The task - Replace "icon" with "button" throughout the records below, keeping everything else unchanged, and leave the pictures out of your answer.

Records from a pointing dataset:
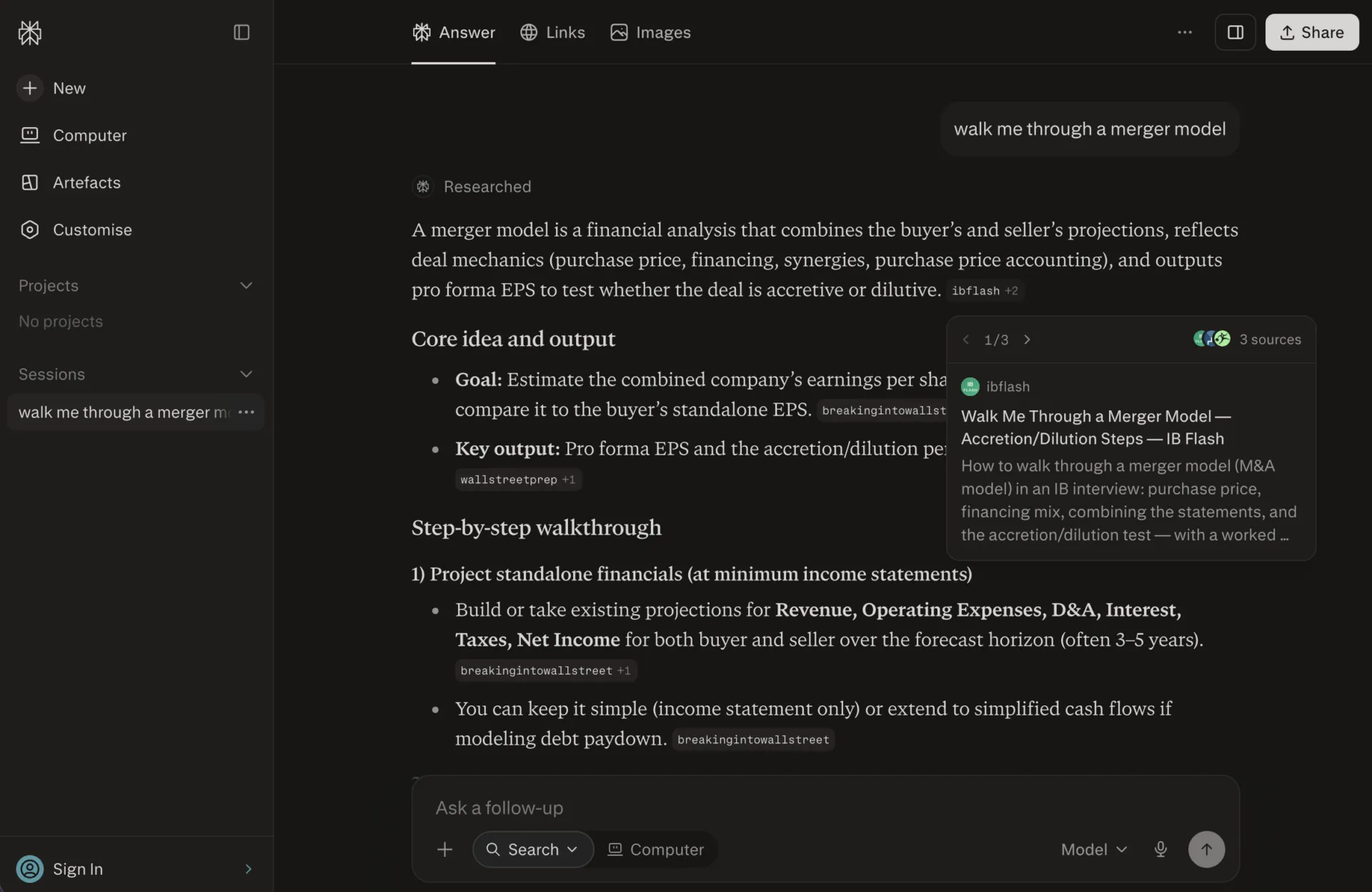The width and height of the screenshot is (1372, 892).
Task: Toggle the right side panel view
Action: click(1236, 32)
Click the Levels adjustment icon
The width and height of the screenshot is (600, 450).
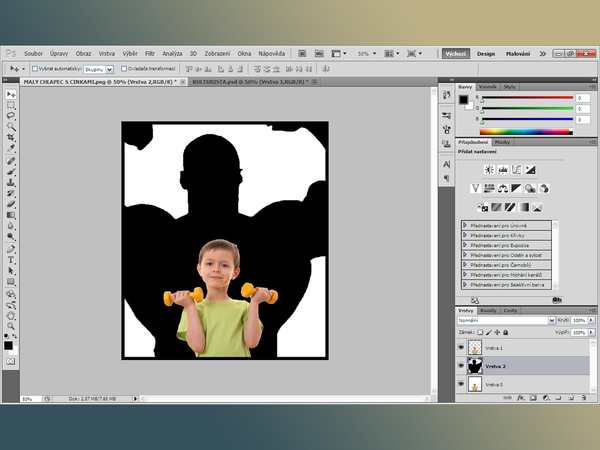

Output for this exercise -
The width and height of the screenshot is (1372, 892).
Task: Toggle the right side panel view
Action: click(1236, 32)
Click the Levels adjustment button
The width and height of the screenshot is (600, 450).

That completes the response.